Adrian seseorang yang rela membungkam mulut Mawar, dan rasanya prasangka buruk tentang Adrian terpatahkan.
"Kamu sudah tahu dan dengar semuanya, kan?"
Mawar pun mengangguk sambil menahan air mata yang sempat jatuh. Ia tahu kalau lelaki yang selama ini baik itu hanyalah bajingan. Ia bahkan berencana melenyapkan keturunan Adrian. Siapa lagi kalau bukan Farhan.
"Mas, aku nggak nyangka kalau mas Rendra kejam, bahkan ia berencana menyingkirkan anak kita."
Tangisan Mawar dalam pelukan Adrian.
"Kamu sudah ku peringatkan jauhi Rendra, dia itu seperti bulus!"
"Ehem."
Adrian dan Mawar menoleh, ia melihat Rendra membawa Farhan dalam gendongannya.
Senyuman sengit telah dilemparkan oleh Farhan ke mereka berdua.
"Mas, ku mohoh jangan sakitin anakku?"
Tawa Rendra terlihat bak monster.
"Mas, berikan anakku.
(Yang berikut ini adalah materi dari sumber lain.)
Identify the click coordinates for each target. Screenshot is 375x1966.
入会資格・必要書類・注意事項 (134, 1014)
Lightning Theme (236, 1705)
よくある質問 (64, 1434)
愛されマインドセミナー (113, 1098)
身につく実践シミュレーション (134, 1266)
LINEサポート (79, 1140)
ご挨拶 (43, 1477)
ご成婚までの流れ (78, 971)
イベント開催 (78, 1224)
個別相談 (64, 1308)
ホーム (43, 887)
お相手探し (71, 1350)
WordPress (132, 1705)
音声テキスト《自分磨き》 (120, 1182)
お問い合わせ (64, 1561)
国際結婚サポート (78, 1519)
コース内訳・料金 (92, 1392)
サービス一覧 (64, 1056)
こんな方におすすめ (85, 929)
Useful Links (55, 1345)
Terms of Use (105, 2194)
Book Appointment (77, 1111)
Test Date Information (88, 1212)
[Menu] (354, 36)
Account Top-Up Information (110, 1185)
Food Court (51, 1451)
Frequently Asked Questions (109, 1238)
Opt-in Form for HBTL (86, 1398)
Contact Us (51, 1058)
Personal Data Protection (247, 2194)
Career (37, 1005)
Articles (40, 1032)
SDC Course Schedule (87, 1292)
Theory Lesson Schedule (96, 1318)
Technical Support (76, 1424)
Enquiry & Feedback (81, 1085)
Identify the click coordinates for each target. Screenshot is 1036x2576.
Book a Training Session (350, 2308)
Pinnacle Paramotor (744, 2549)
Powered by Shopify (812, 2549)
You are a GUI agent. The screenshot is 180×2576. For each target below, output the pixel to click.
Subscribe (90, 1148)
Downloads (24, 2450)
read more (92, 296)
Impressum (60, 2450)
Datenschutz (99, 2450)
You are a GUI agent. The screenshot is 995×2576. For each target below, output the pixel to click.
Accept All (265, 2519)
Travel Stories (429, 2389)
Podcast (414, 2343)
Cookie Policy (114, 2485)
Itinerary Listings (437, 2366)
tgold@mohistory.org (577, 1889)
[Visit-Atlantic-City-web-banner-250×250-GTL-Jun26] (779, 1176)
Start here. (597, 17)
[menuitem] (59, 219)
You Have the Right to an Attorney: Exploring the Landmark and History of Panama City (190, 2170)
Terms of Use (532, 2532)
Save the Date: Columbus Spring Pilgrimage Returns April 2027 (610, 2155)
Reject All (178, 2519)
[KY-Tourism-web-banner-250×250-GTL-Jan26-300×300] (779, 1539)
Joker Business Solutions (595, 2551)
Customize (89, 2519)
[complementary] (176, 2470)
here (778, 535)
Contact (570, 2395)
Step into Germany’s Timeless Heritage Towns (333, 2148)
Kamu boleh ambil semuanya, asal jangan dia bego!" teriak Adrian.
Senyum sengak yang diberikan Rendra, ia pun seakan ingin membunuh balita itu.
"Mas, ku mohon lepasin anakku!" teriak Mawar.
"Hhaahahaaha, gara-gara anak ini semua rencanaku hancur! ini nggak boleh terjadi!"
Sikap Rendra bak pembunuh berdarah dingin. Mawar hanya bisa menangis hiteris melihat Rendra.
"Ren, kamu boleh ambil apapun, tapi jangan putraku!" bentak Adrian.
"Hahaha"
"Ren?"
"Sekali kamu melangkan anak ini akan mati di hadapanmu," ucap Rendra sambil membawa pisau lipat dengan mengarahkan ke kepala Farhan.
"Anakku!" isak Mawar.
Beberapa menit kemudian, Firman datang lalu merebut Farhan, tapi sayangnya pisau itu menancap tepat di perut Firman. Darah pun mengalir, dan Rendra pun berlari kabur.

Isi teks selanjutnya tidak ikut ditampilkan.